Hi Daniel, Thanks for picking up this query. Let me try to briefly describe my problem.
As you rightly guessed, we have some hardware on the backend which would be used for our jobs to run. The app which manages the h/w has its own set of resource placement/remapping rules to place a job. So, for eg., if only 3 hosts h1, h2, h3 (2 cores available each) are available at some point for a 4 core job then it's only a few combination of cores from these hosts can be allowed for the job. Also there is a preference order of the placements decided by our app.
It's in this respect we want our backend app to bring the placement for the job. Slurm would then dispatch the job accordingly while honoring the exact resource distribution as asked for. In case for the need of preemption as well our backend would decide the placement which would decide which preemptable job candidates to preempt.
So, how should we proceed then? We mayn't have the whole site/cluster to ourselves. There me be other jobs which we don't care about & hence they should go in the usual route from the select plugin which is there (linear, cons_tres etc).
Is there a scope for a separate partition which will encompass our resources only & trigger our plugin only for our jobs? How do the options a>, b> , c> stand (as described in my 1st message) now that I mention our requirement?

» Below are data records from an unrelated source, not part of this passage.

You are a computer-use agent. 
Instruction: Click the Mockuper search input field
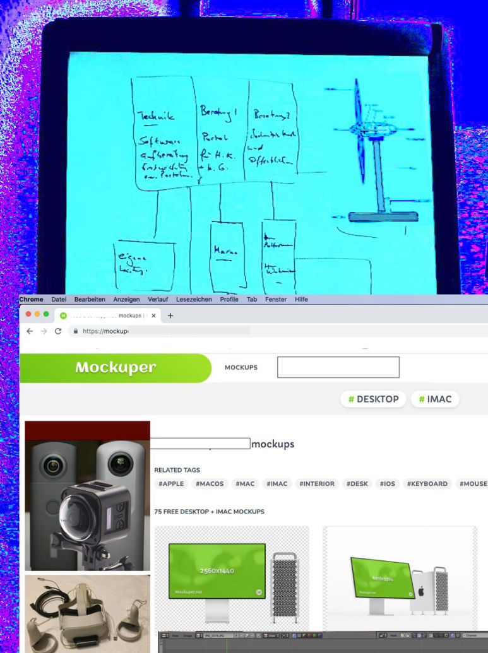pyautogui.click(x=338, y=367)
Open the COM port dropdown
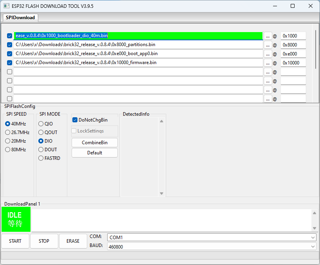The image size is (320, 265). (x=211, y=237)
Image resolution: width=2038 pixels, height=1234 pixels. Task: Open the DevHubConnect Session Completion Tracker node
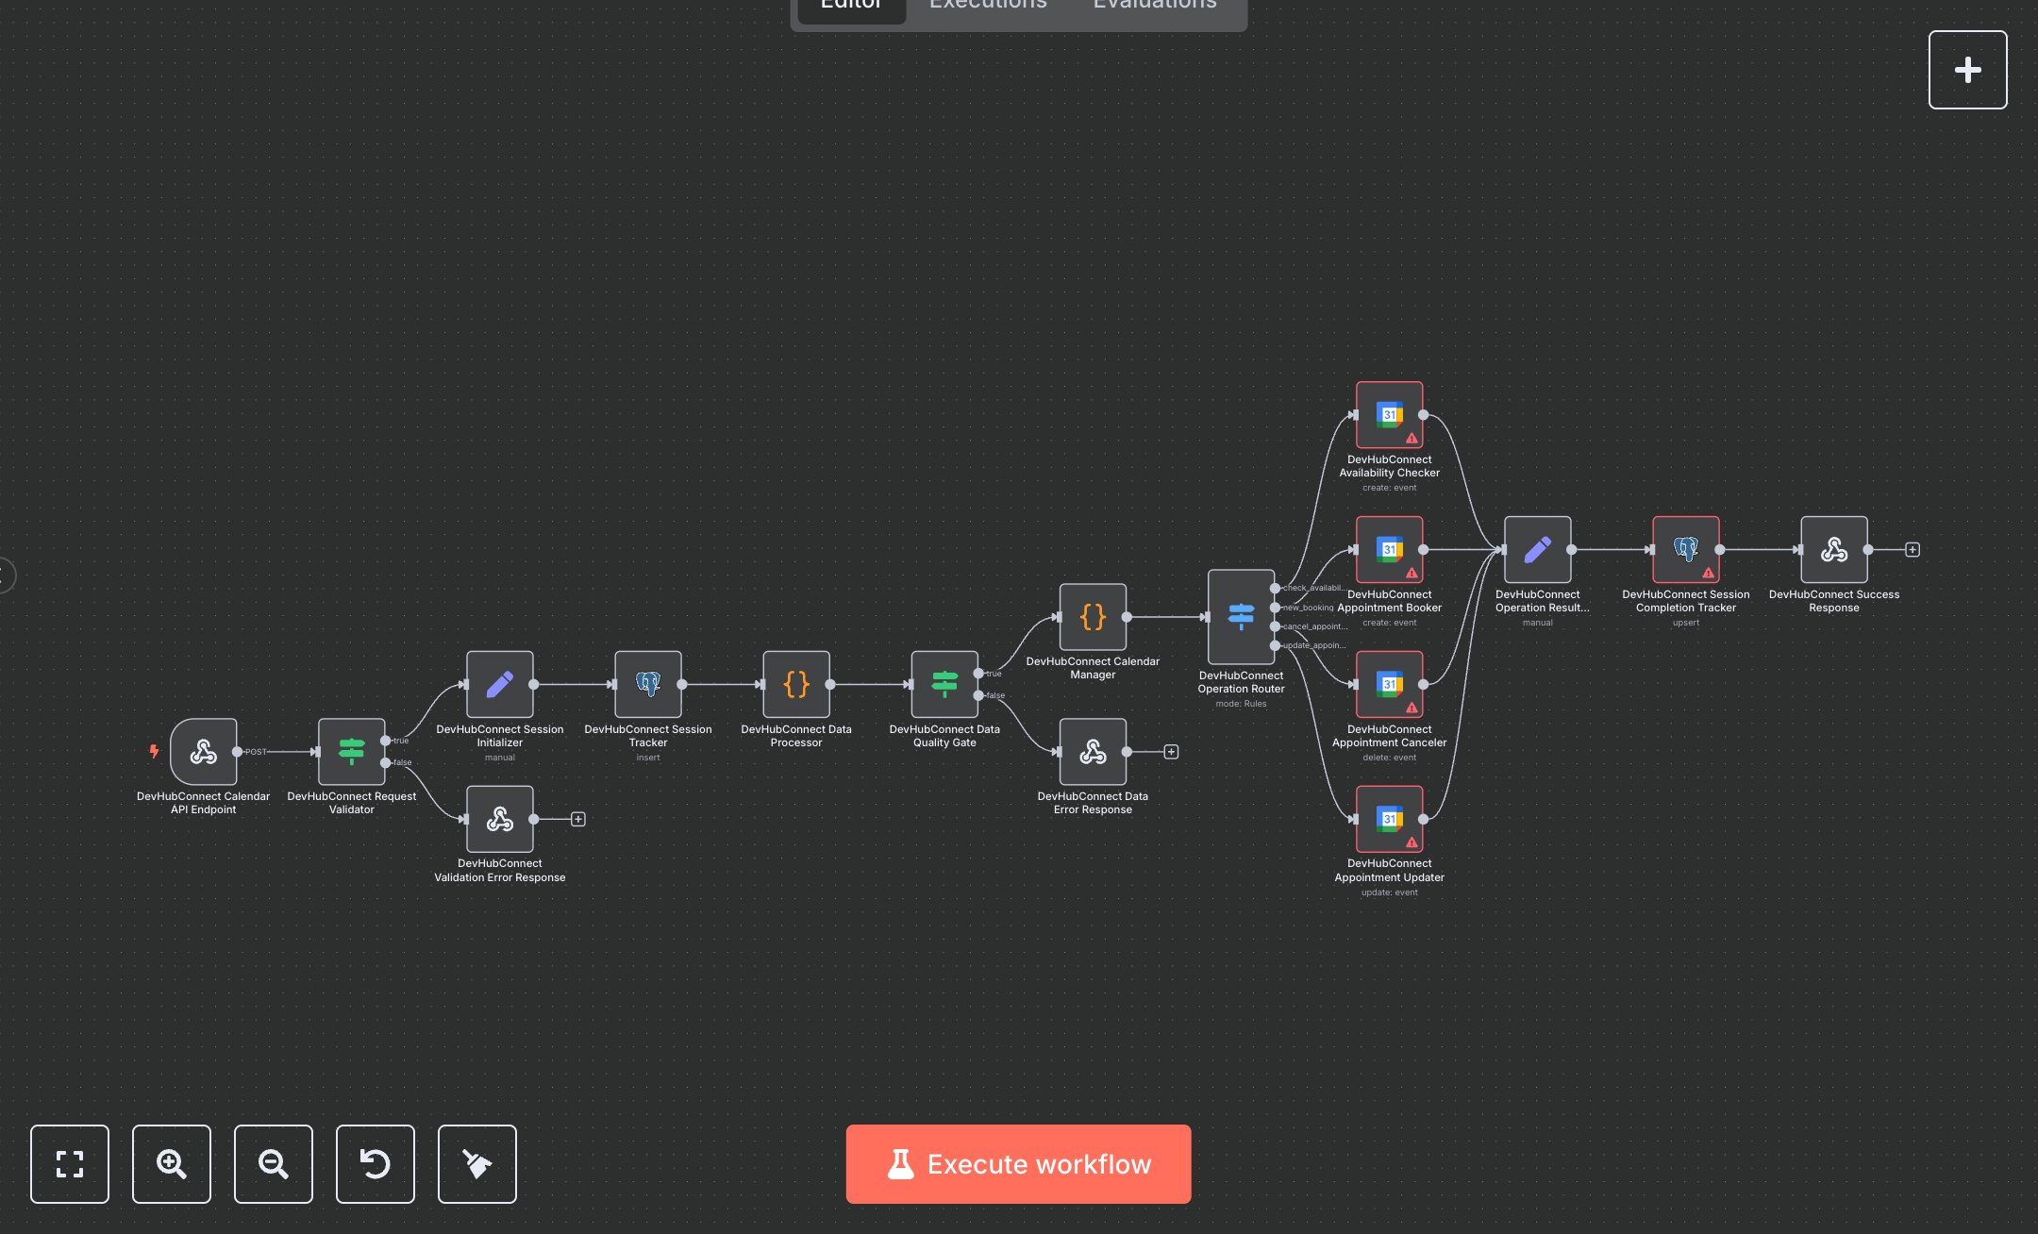tap(1685, 549)
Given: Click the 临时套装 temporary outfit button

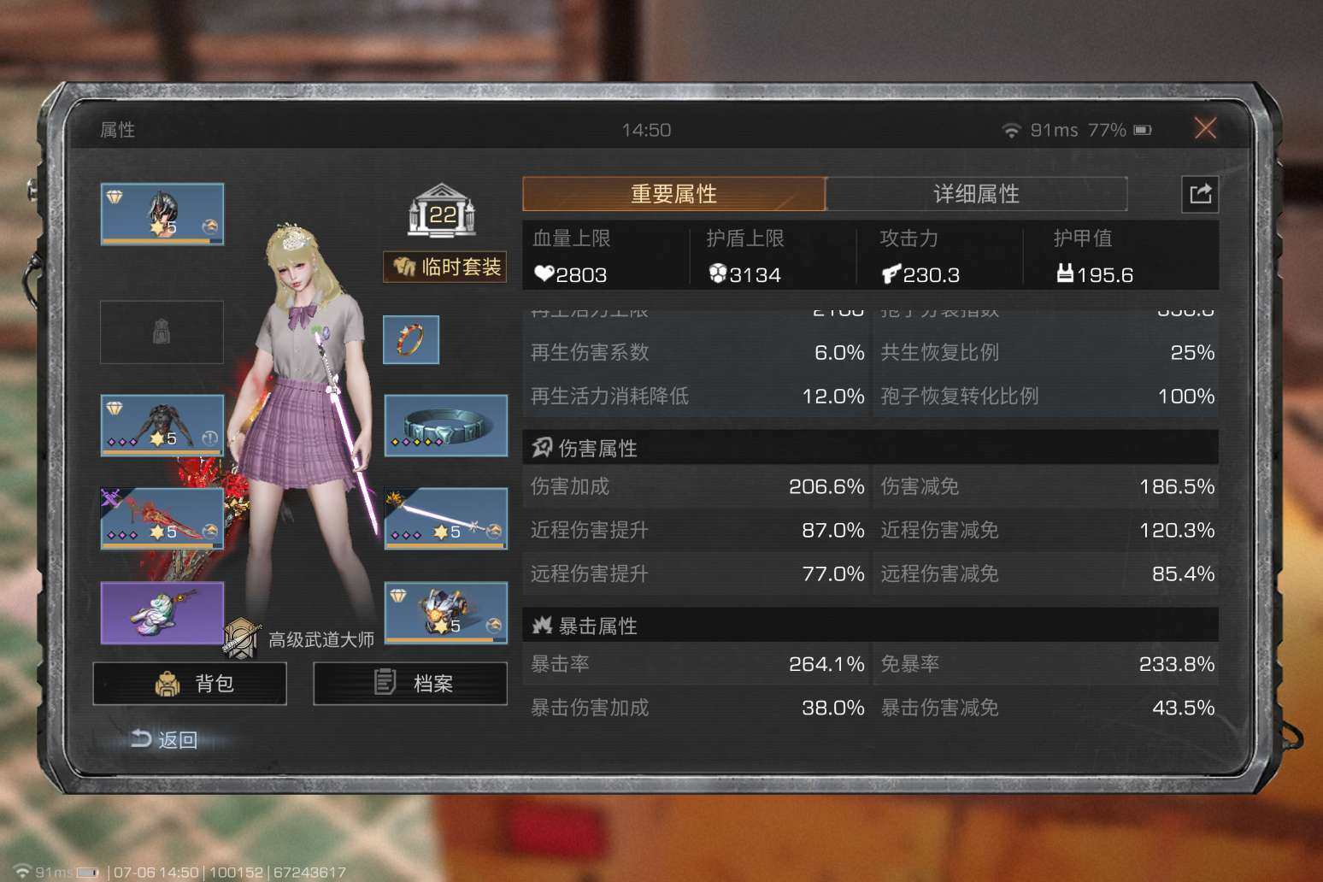Looking at the screenshot, I should tap(445, 267).
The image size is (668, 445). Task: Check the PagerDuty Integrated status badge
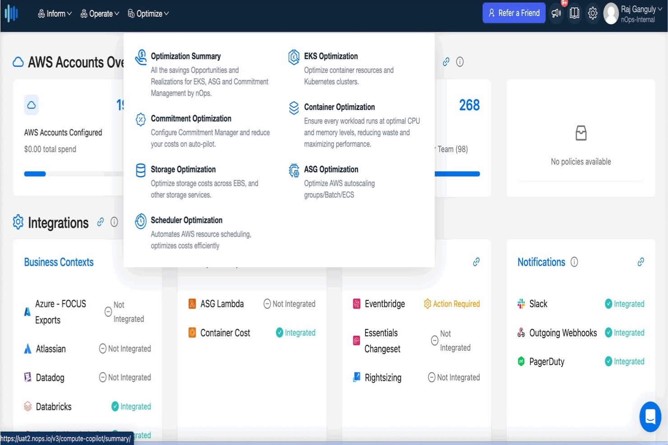[x=625, y=361]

A 4th option which comes to my mind is that if there's a possibility through some API interface from Slurm which will inform a separate process P (say) about resource availability on a real time basis. P will talk to our backend app, bring a placement & then ask lSurm to place our job.
Your concern about everchanging resources (being allocated before our backend comes up) is uncalled for as the hosts are segregated as far as our system is concerned. Our hosts will run only our jobs & other Slurm jobs would run in different hosts.
Hope I make myself little more clearer ! Any help would be appreciated.
(Note: We already have a working solution with LSF! LSF does provide option for custom scheduler plugins to let one connect in the decision making loop during scheduling. This only led us to believe Slurm would also have some possibilities.)
Regards, Bhaskar.